One take away might be to stay away from bad code until you have seen enough good code to not be 'corrupted'. I love the saying that senior developers create simple solutions to complex problems. Like wise, junior mid level developers create complex solutions for simple and complex problems.

Another take away could be that you need to work on good AND bad code at different points in order to gain understanding. If you have done neither then go for it and be prepared to unlearn it all when you come across a better system. I think this is probably a more common trajectory for most developers.

I'm biased this year because I'm feeling like I'm climbing an extremely complicated 'secret sauce' mountain. While I will increase my ability to decipher some of the worst patterns I have ever seen, it is so 'custom' and 'one off' that I don't believe my struggle will increase my marketability or my usable skill set in my future.

In order to keep my sanity, I'm just chugging along at a steady pace and embracing every road block as par for the course. Having just reviewed my yearly goals with my boss that include digging out of this legacy hole, I'm kind of thinking it might be a sacrificial climb. I could survive the process with bad reviews and perceived slowness. This is a realistic and foreboding warning to those of you wondering what job to take.

Disclaimer: This post will live much longer than my opinions so take it with a grain of salt. Tomorrow I might love legacy code! (Doubt it).

It very much depends on how you define "legacy" in this context. Let me give you an example from C and C++. Many C++ programmers call it a bad practice to use C strings in C++ applications, others demand no mixing, while others, in turn, claim that it be sheer and utterly pointless to use any bits of C code because they are old, i.e., "legacy" code. Some go further and avoid using pre-C++X (replace the 'X' with the appropriate number) standard idioms, style--that is syntax, for it's "legacy" style.

Leaving aside performance issues of C++ streams and strings and a few STL peculiarities, it sure is a great practice to have a look at what's inside your so much beloved preprocessor directive #include <string.h>. If you follow the path to the implementation and find yourself on a unix/linux machine at /usr/include/string.h (and get libc implementation sources, for example, from gnu.org) and read strcmp.c or strlen.c or strtok.c, I bet you're gonna hear "What a beautiful world" phasing in.

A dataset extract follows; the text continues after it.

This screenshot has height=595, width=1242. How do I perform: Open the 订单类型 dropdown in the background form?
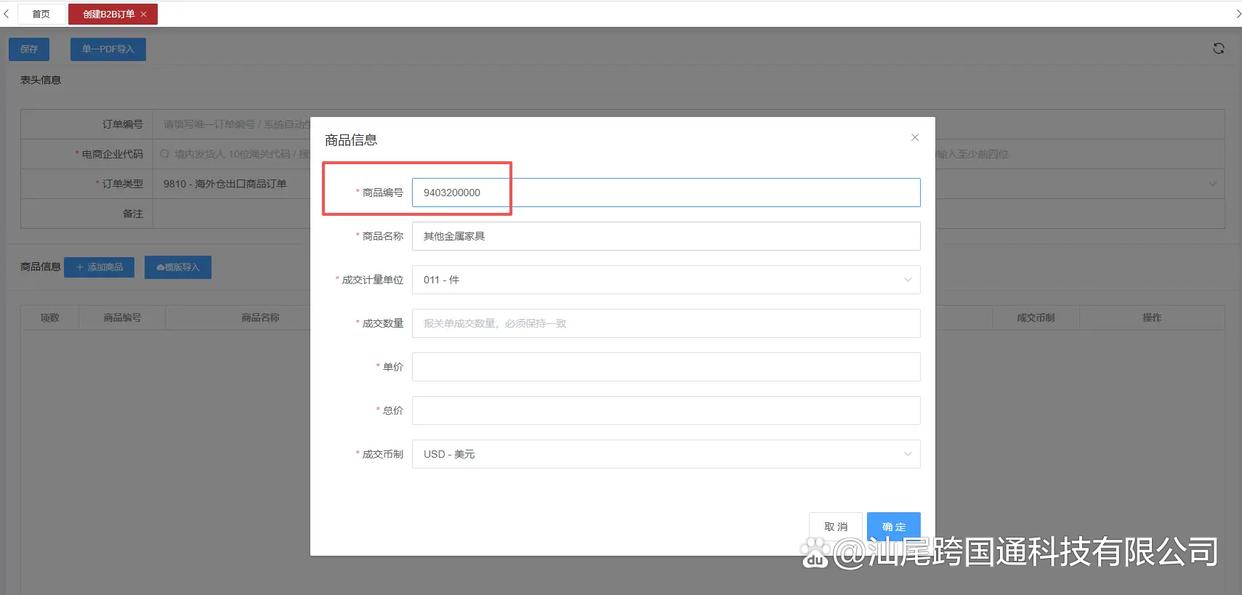tap(1213, 184)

There is, however, a caveat to this prose--namely, deprecated classes and methods. In Java quite a lot of legacy stuff is still accessible from within a recent environment, but if I recall correctly, not everything. In the IB sector, from my own experience, well, not all software is written by good programmers. Lots of graduates had had virtually zero exposure to real-world programming before they started out at an analyst/developer position. But don't generalize this statement. I know lots of folks who employ Java and C# at the core of high-throughput, low-latency environments. I don't agree with them, but well, this is fortunately their business. Had they gone real HFT though, they'd get pushed way behind in the line. But again, easily inferred from this sentence is the assumption (and in many cases the fact) that Java code is highly optimizable. And if you can excel at optimizing, if required, not only fixing this or that, you'd become invaluable as a dev. It's very satisfying by the way to realize how much you have contributed. I'd go for it.